Exercise aim: Print the lines that run from the line with "Open the Multitasking (多任务处理) settings page" to the line with "Task: Open the store location map thumbnail", keeping both end lines, exactly as they appear in the entries below, and nothing else.

Dataset entries:

Start of Block

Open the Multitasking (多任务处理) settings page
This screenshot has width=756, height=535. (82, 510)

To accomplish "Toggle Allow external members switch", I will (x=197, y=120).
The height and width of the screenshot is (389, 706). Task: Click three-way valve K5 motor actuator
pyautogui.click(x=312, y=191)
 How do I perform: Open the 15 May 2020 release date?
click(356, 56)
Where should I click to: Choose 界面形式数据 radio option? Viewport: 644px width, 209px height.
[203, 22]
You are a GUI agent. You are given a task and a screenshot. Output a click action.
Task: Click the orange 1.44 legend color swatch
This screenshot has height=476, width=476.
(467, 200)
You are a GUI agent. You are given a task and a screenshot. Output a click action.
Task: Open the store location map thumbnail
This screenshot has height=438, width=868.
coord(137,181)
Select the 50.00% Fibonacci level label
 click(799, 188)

End of Block
Start of Block

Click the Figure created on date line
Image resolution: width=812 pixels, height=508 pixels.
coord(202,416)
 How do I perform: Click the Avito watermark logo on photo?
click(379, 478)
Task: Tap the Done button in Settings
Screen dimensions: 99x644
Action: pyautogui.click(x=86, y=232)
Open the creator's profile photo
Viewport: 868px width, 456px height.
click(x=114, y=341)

End of Block
Start of Block

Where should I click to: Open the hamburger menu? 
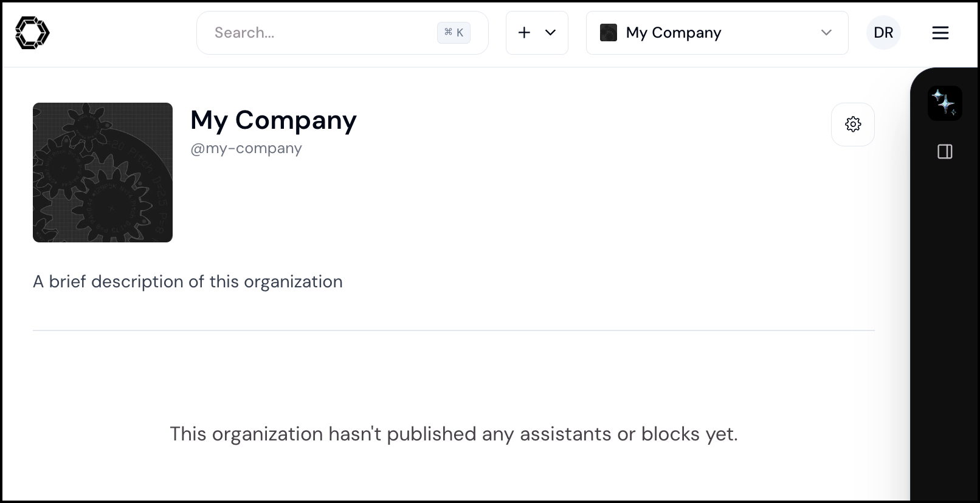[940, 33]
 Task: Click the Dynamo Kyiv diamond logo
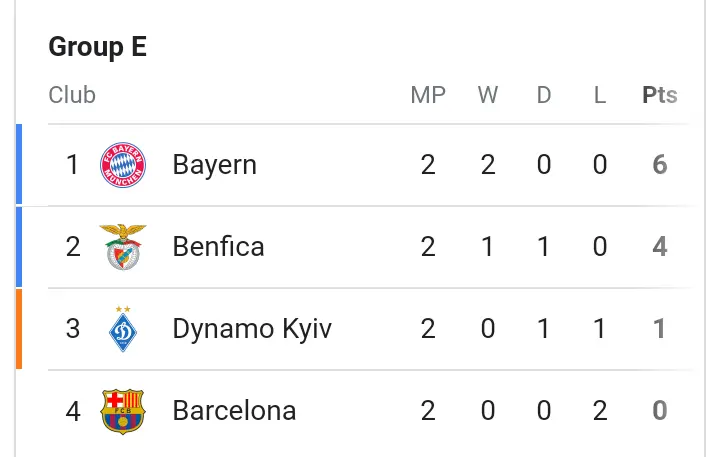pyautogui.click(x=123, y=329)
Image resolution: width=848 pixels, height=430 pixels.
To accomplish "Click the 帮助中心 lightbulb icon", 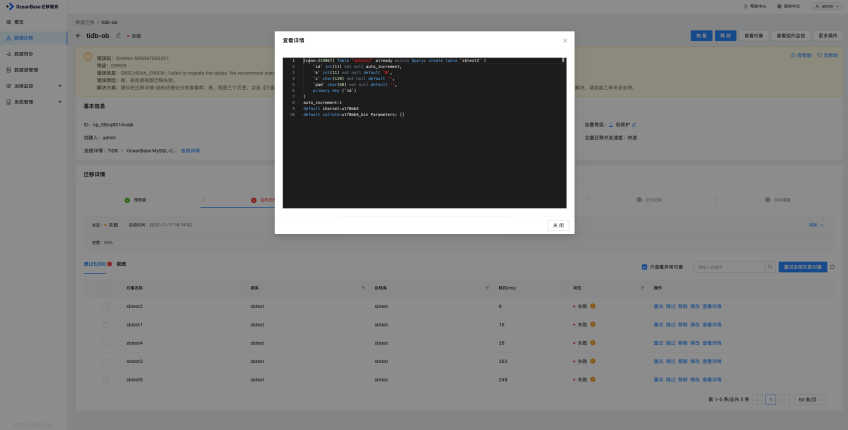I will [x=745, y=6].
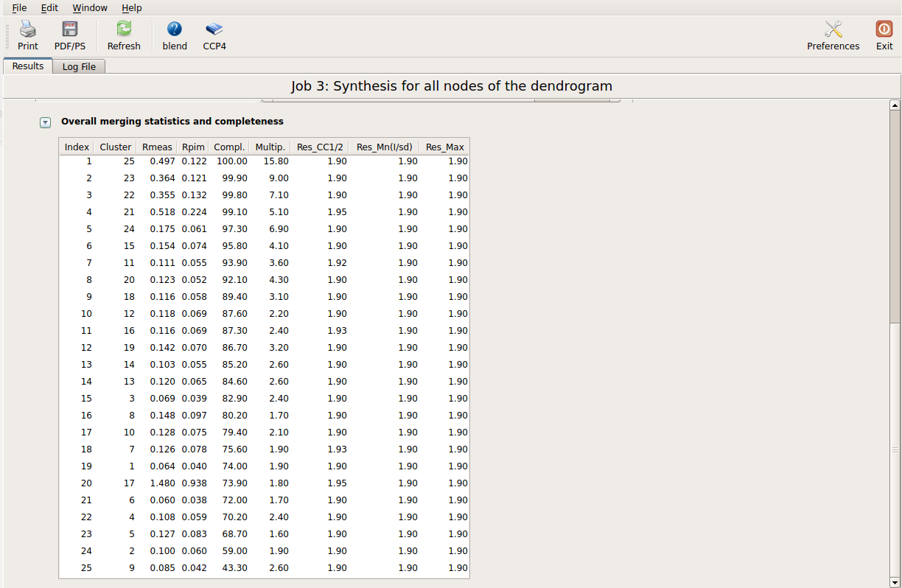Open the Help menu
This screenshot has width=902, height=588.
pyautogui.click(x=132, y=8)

End of Block

Exercise solution:
Open the Multitasking (多任务处理) settings page
This screenshot has width=756, height=535. (82, 510)

To accomplish "Toggle Allow external members switch", I will (x=197, y=120).
The height and width of the screenshot is (389, 706). Task: Click three-way valve K5 motor actuator
pyautogui.click(x=312, y=191)
 How do I perform: Open the 15 May 2020 release date?
click(356, 56)
Where should I click to: Choose 界面形式数据 radio option? Viewport: 644px width, 209px height.
[203, 22]
You are a GUI agent. You are given a task and a screenshot. Output a click action.
Task: Click the orange 1.44 legend color swatch
This screenshot has height=476, width=476.
(467, 200)
You are a GUI agent. You are given a task and a screenshot. Output a click action.
Task: Open the store location map thumbnail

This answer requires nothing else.